To provide Sega Channel, a cable company would need to install new equipment into their headend, integrate service authorization into their sales center, and purchase the game adapters. Game adapters were manufactured by Scientific Atlanta and General Instruments, with a cost to the cable operators of approximately $100 per unit. Additionally, many cable operators had to clean their broadcast signal in the head-end and all the way to "the pole" to ensure that the signal could be received. Sega, a gaming company, thus played a major role in improving infrastructure for future digital cable services, as well as broadband Internet access and digital telephone services.
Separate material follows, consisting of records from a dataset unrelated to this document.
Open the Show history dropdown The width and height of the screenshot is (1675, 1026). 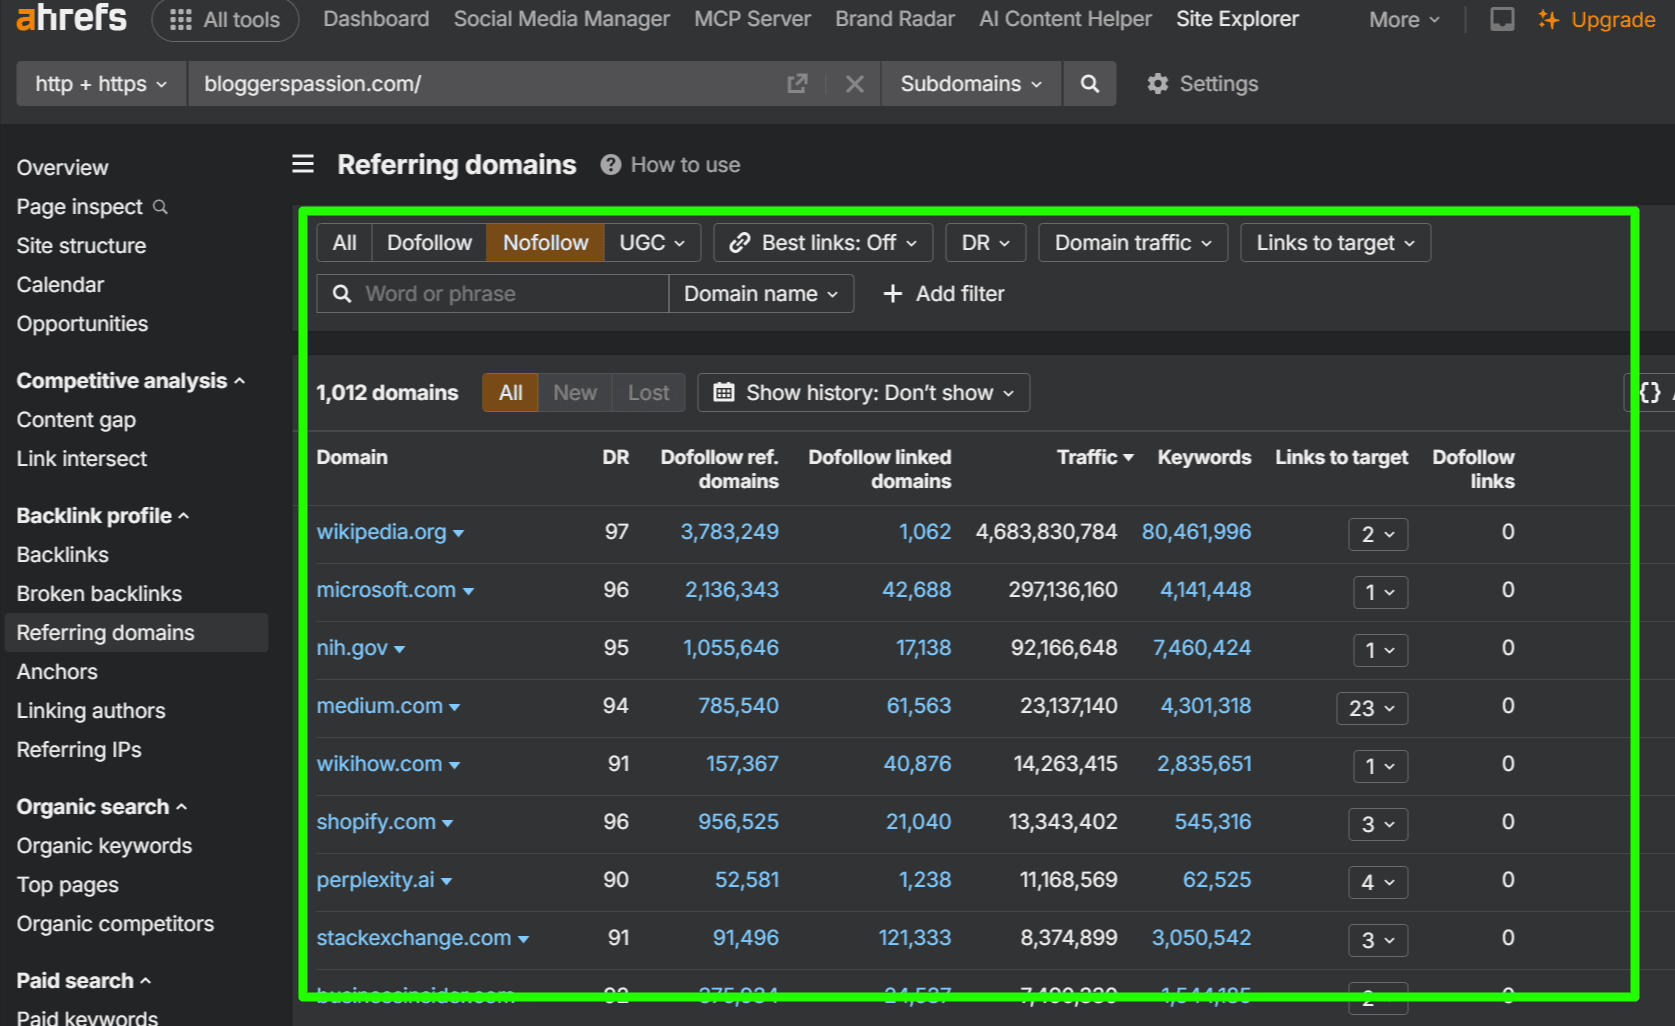[863, 392]
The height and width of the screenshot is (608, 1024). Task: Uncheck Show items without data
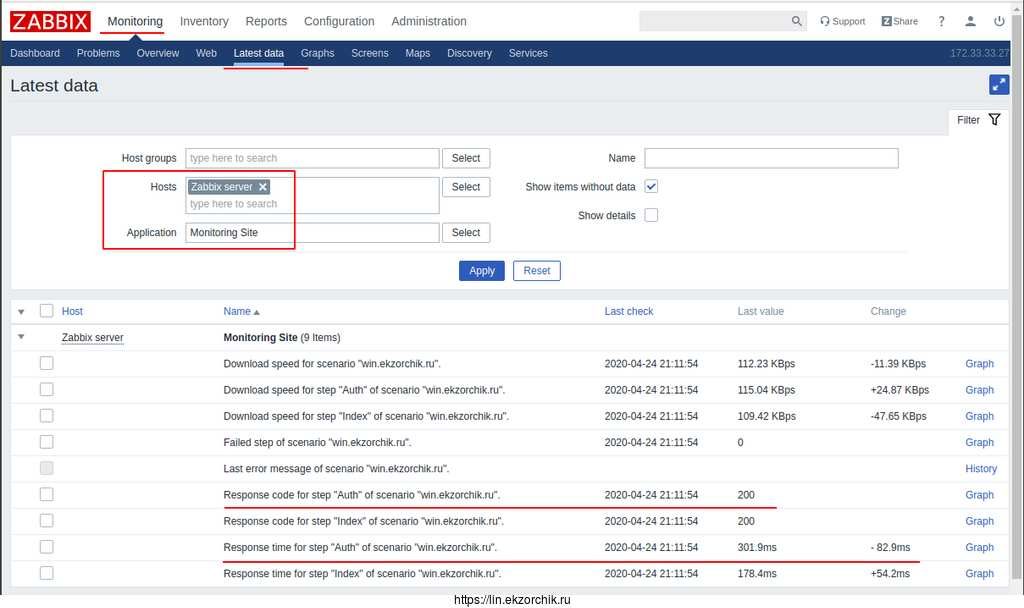(x=651, y=187)
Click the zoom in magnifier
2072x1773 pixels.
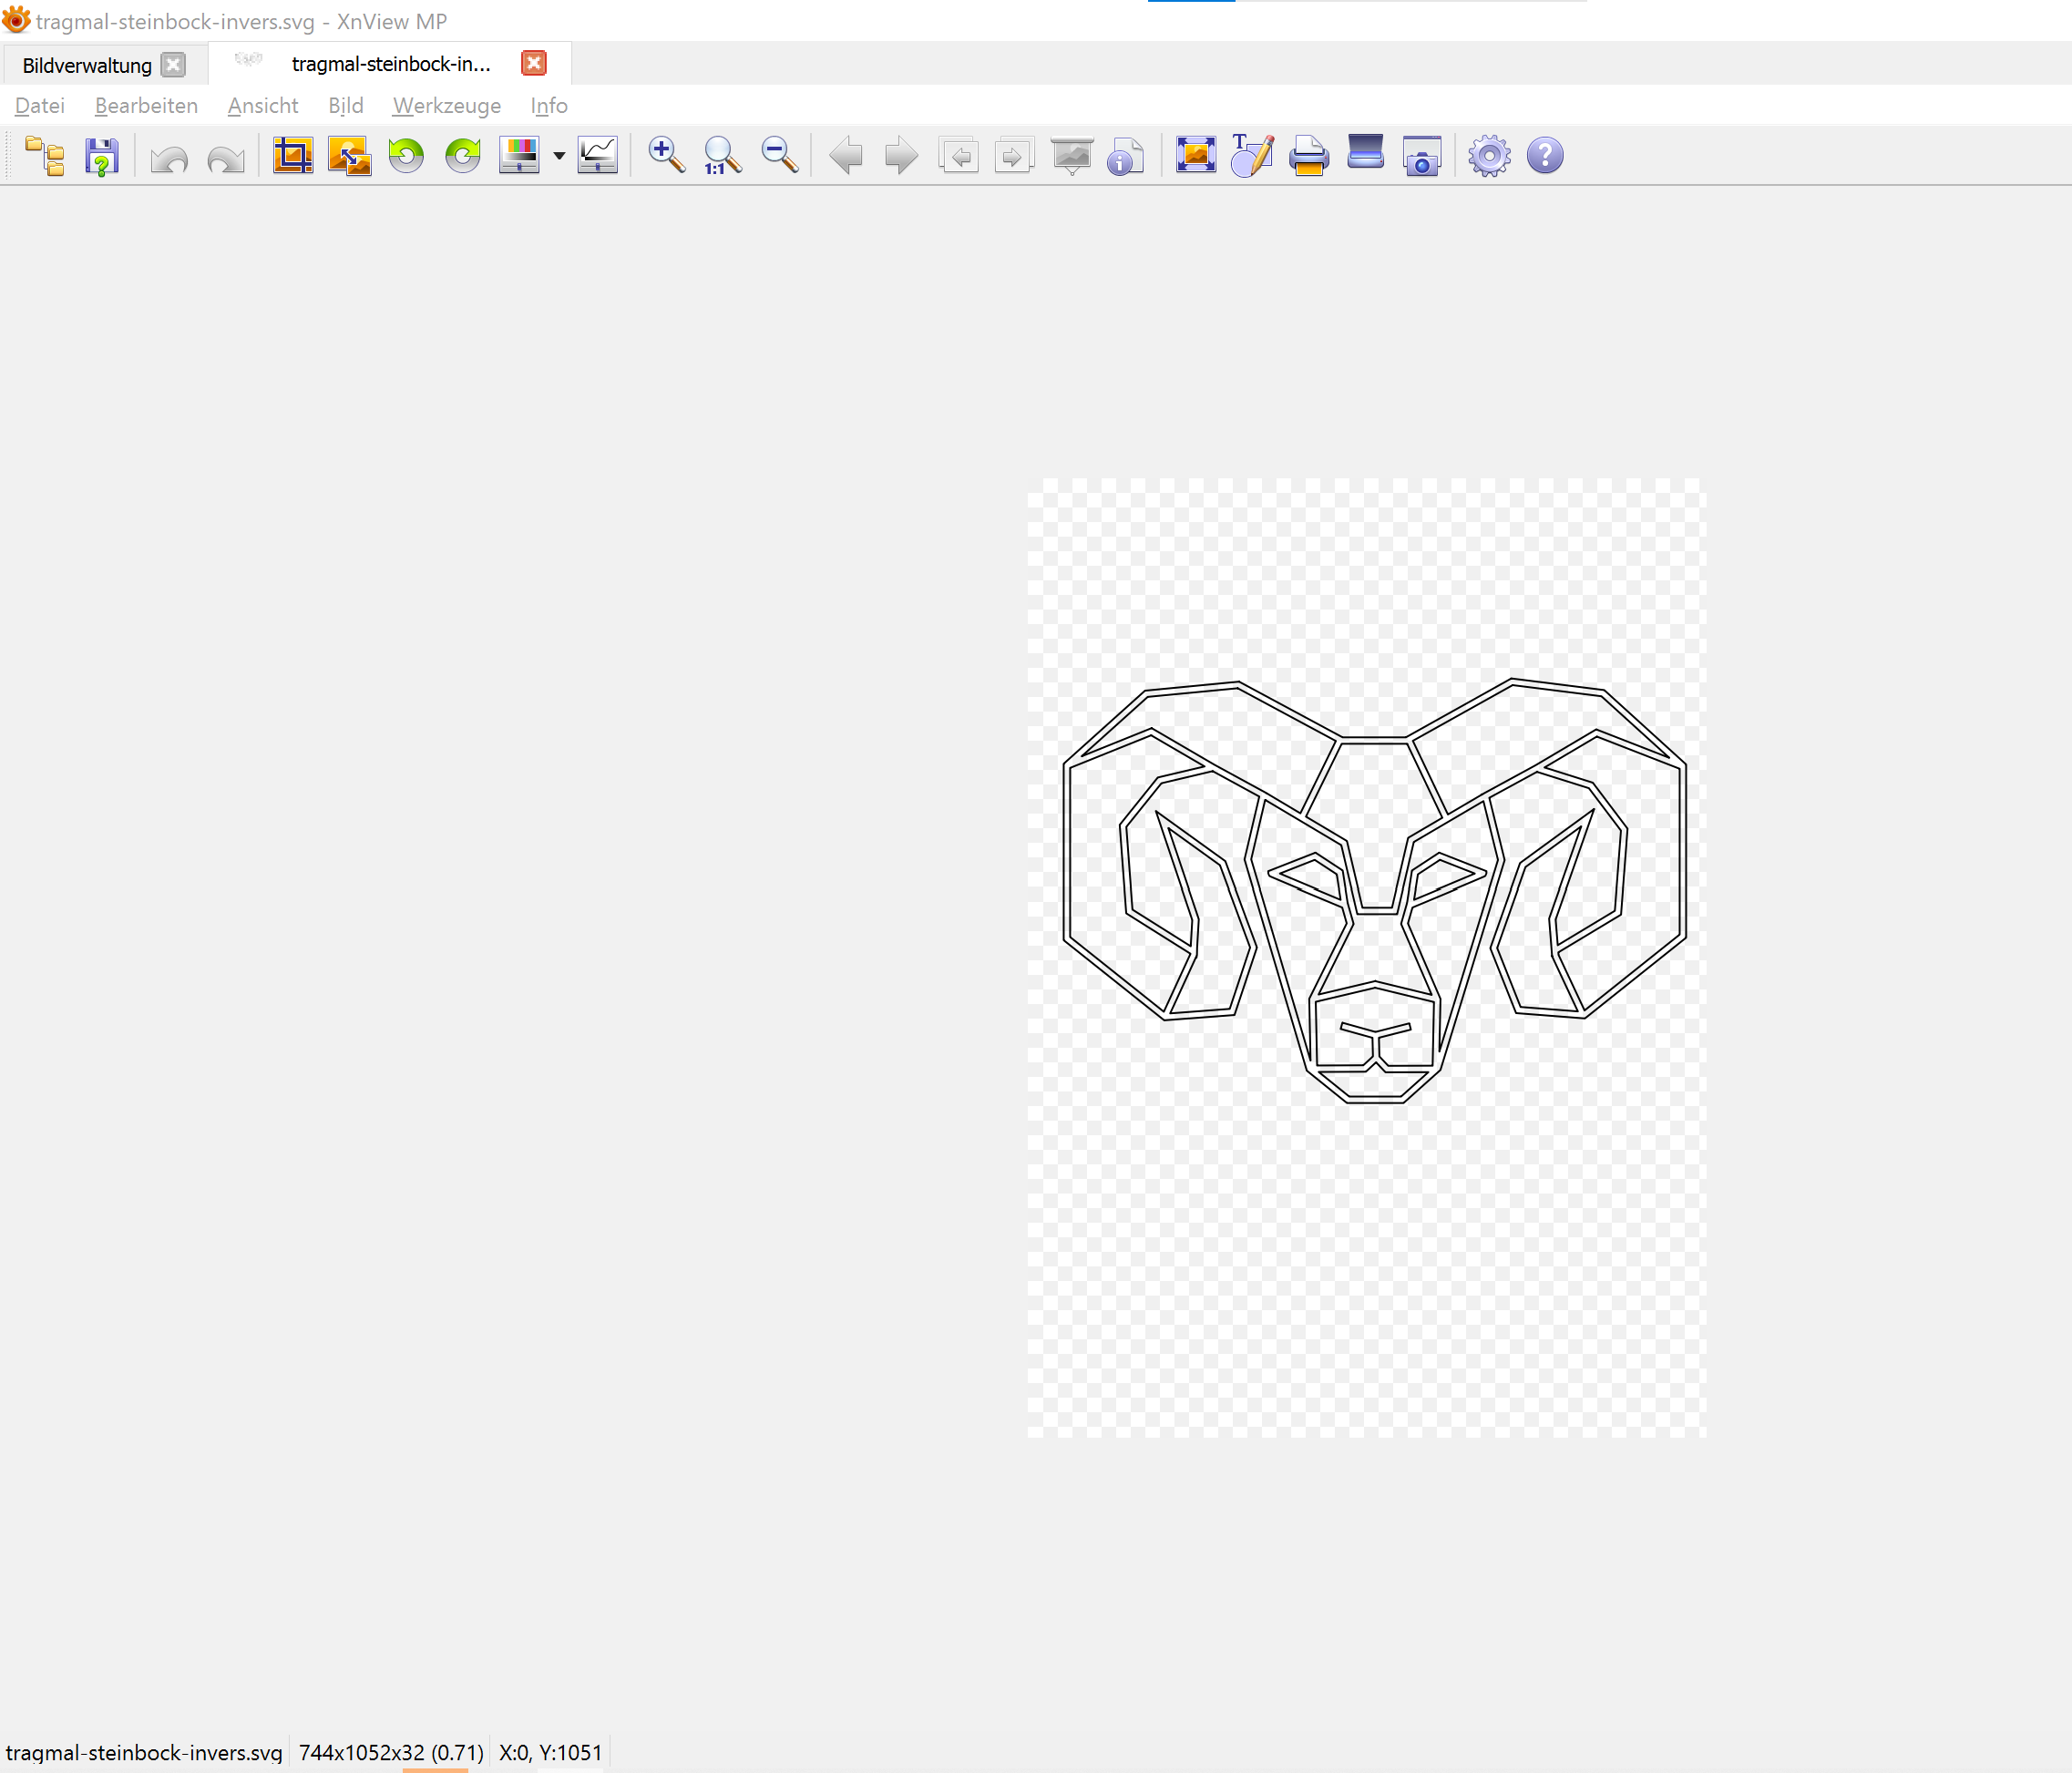coord(666,156)
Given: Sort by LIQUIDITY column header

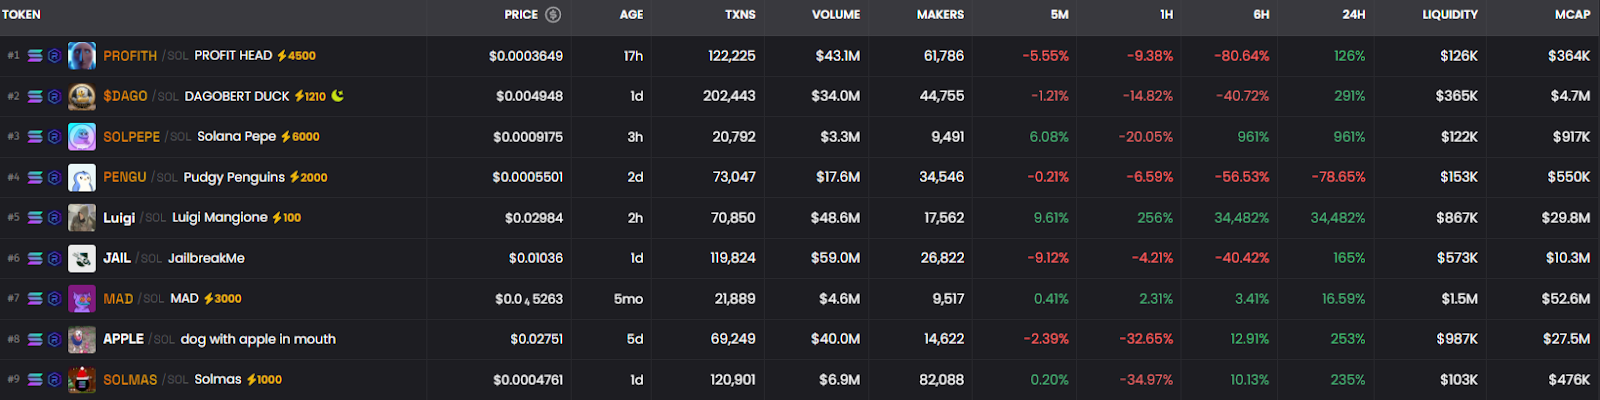Looking at the screenshot, I should pos(1449,15).
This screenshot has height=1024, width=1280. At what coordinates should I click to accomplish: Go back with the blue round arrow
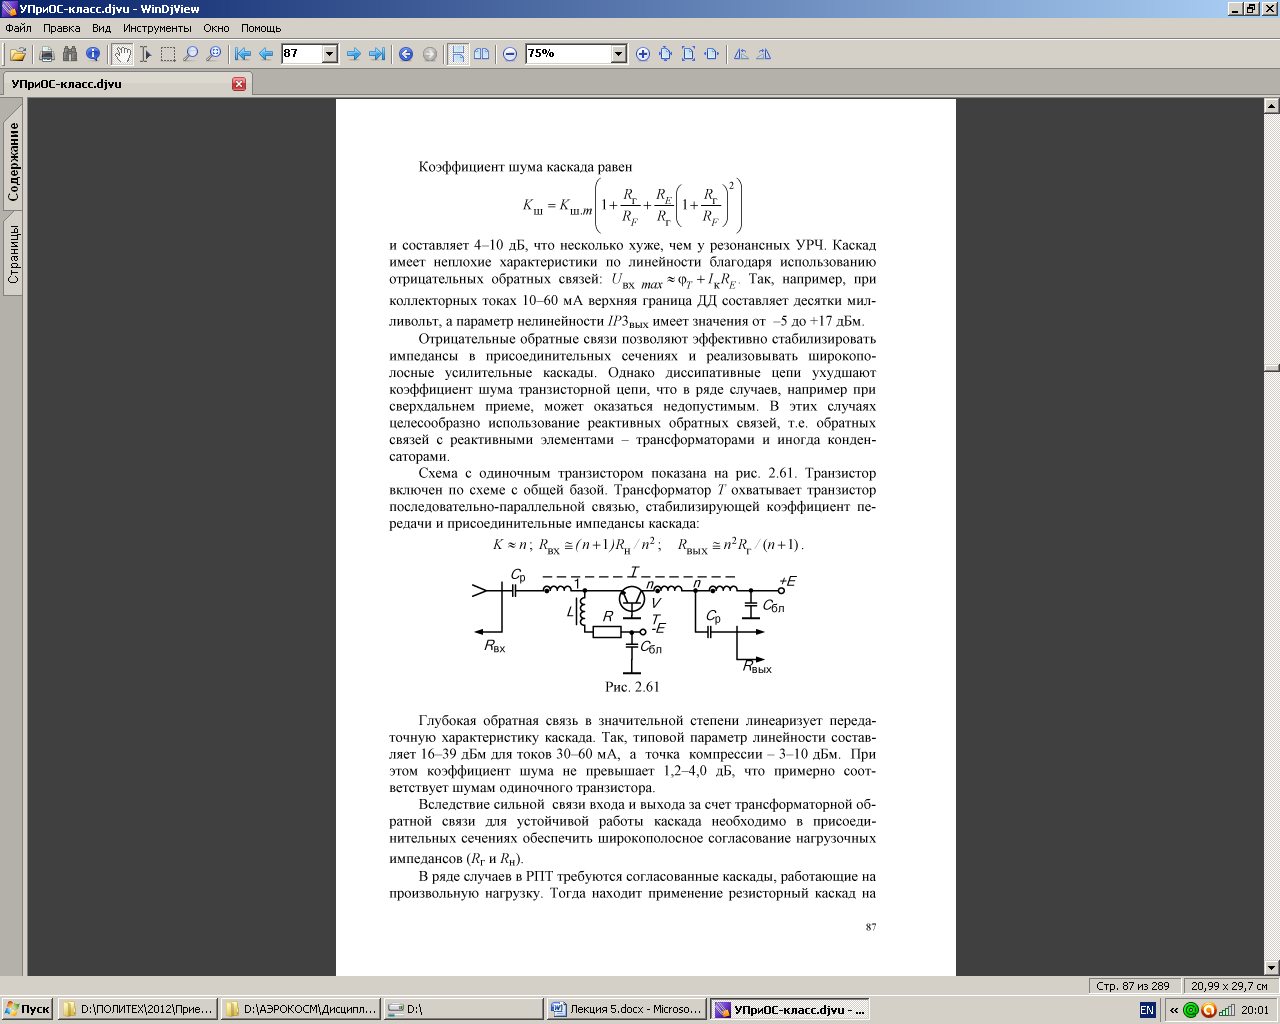click(x=406, y=54)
At its peak, Sega Channel was available to one-third of the United States and had 250,000 subscribers.
Sega Channel was not a video-on-demand service per se; rather, as the service's name would suggest, it actually was a broadcast channel, similar to premium broadcast channels which (at the time) required a separate piece of addressable cable converter equipment to access. The program code for the on-screen menus and the 50 available monthly games was continuously broadcast as a sort-of "sequential access" RF signal. The menu system would be loaded into memory on power-up (which took about 30 seconds), and when a game was selected, the machine would "wait" for the requisite program code to be broadcast, then download it into volatile RAM. A downloaded game could not be garnered -- upon resetting or powering off the console, it was erased from memory, and the user was required to download it again, if desired. (The menu system would have to be re-loaded into memory also.)
This method of accessing program content was very ahead of its time, and had only been tried once before, with Mattel's Intellivision platform. With all the electromagnetic "noise" inherent in older RG-59 coaxial cabling, downloading games could be problematic at times -- such noise could and did disrupt transmission of binary images 4-32 megabits in size (as well as the menu system). If this were to happen, the download would fail, in which case the user would be required to reset the console and try again.